If more people were aware of how many safeguards in our legal system are absent in those of many European countries, last Monday’s rebellion would have been even worse. In the UK, we are far better protected against false accusation, arbitrary arrest and wrongful imprisonment than our continental neighbours. Under our Common Law, defendants have a right to silence. No one may be tried in absentia – in other words without being present in court. Press coverage is restricted when a case is sub judice so as not to prejudice a fair trial. Most importantly, except where terrorism is involved, any person who is arrested must be charged in open court within 24 hours of arrest. Crucially, the ‘charge’ has to be backed by prima facie evidence as opposed to hearsay. Even when the suspect is thought to have committed murder, detention without charge may only be extended, with the permission of magistrates, to a maximum of 96 hours.
Even the Pro-EU Open Europe think tank has pointed out that by maintaining an opt-out, the government “could have provided the basis for Britain to negotiate a new deal, perhaps using a bilateral UK-EU treaty, thus solving some of the underlying concerns.” In the short term, again to quote Open Europe, we would have had to “fall back on previous arrangements that were slower, less reliable and therefore may allow some criminals to escape justice.” But were the previous arrangements so bad? Petrina Holdsworth, the Chairman of CIB and a lawyer by profession, doesn’t think so. “It was perfectly straightforward,” she said. “If we were satisfied that we had an extradition treaty with the requesting country, the correct person, evidence to support a prima facie case against that person and the offence for which the suspect was sought was an offence in the UK then the suspect was extradited. The suspect had the right to be represented and the Stipendiary Magistrate had the duty to consider all the legal arguments put before him by both sides. OK it took up a bit of court time but it worked and we all felt that it was a proper system.”
CIB’s President, George West, was recently told by a policemen that “we wouldn’t be supporting these powers if politicians didn’t keep pushing free movement and EU expansion.”

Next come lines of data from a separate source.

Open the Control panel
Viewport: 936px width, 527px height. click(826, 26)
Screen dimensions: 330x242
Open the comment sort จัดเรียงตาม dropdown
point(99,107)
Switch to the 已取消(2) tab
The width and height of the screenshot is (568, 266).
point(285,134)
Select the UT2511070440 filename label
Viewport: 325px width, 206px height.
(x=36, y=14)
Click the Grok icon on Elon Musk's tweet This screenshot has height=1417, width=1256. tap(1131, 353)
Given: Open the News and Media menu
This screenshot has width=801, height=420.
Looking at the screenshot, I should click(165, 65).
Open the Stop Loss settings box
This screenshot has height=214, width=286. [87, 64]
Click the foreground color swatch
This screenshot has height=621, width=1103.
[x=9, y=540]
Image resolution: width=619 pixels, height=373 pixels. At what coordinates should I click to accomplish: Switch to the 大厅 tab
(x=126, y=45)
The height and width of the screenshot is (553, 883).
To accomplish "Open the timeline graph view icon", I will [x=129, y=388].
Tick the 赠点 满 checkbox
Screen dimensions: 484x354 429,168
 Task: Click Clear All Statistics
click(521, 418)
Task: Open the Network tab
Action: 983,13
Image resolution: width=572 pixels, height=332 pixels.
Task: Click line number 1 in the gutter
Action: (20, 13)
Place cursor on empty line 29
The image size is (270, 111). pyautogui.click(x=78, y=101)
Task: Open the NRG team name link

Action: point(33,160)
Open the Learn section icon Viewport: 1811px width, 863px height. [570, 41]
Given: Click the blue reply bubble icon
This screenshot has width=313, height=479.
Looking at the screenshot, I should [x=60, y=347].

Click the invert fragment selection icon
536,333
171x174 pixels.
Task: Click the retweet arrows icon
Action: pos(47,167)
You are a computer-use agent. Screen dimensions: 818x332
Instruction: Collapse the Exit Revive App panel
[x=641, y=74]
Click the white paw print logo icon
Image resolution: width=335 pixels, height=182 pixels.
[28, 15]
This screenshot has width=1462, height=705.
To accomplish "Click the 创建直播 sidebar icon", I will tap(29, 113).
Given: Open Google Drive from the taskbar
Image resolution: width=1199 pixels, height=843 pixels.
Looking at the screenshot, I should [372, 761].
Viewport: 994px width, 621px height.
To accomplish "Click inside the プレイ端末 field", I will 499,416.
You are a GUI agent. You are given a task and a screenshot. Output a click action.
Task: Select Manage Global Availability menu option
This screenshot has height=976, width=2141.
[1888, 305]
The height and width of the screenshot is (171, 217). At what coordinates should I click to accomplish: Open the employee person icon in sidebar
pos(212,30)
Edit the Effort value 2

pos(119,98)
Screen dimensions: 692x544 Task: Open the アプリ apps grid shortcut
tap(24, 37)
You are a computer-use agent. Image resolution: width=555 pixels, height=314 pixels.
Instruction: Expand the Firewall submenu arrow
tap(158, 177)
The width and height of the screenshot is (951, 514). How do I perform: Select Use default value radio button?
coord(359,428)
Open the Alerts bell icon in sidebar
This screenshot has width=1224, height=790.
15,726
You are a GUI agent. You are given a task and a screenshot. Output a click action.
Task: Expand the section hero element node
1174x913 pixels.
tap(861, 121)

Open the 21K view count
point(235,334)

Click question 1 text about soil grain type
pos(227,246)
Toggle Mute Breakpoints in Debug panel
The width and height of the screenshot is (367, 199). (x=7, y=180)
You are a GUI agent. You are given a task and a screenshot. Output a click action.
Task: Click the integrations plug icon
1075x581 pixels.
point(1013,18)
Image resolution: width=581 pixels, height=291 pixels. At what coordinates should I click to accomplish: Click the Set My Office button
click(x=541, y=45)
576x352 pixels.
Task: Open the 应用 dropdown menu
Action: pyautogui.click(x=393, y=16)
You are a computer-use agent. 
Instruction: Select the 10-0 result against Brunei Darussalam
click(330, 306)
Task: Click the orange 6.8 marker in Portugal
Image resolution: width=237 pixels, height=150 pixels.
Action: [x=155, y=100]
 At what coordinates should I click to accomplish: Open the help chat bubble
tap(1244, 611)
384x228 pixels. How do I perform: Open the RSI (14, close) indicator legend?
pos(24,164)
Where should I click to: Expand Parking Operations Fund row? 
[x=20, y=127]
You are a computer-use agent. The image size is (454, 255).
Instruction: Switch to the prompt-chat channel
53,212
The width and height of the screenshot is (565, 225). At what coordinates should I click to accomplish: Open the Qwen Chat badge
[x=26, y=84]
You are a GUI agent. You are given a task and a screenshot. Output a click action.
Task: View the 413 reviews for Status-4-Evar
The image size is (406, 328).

David Cameron has not come out well from this fiasco. He promised a vote to MPs, and then denied them the chance of voting on the measure which really counted. Once again “Cast-Iron Dave” has broken his word. He cannot be trusted, although in a sense, his behaviour comes as no surprise. A while ago, he also talked of wanting to renegotiate our relationship with the EU so that “UK police forces and justice systems are able to protect British citizens, unencumbered by unnecessary interference from the European institutions” but he and his Home Secretary have pursued a totally opposite course. Political objectives, no doubt accompanied by sheer laziness on the part of senior policemen and MPs have allowed the EU to drive another nail into our ancient liberties. Labour has announced that it will attempt to stage a fresh vote on the warrant on the day before the Rochester & Strood by-election – a cynical ploy as much as anything. Also, a legal challenge has been mounted by Stuart Wheeler and Jacob Ress-Mogg. “The failure of the Government to give the vote it promised makes it easier for the courts to judge against [the warrant’s] legality because there was no clear endorsement by Parliament. Courts in general don’t like to go against what Parliament has voted on”, said Mr Rees-Mogg. CIB wishes them well, but if the court case is thrown out, the only way out of this dangerous impingement on our liberties is for us to leave the EU. Only thus can our police once again be the protectors of our liberties. They are currently slowly being converted into the agents of a foreign state.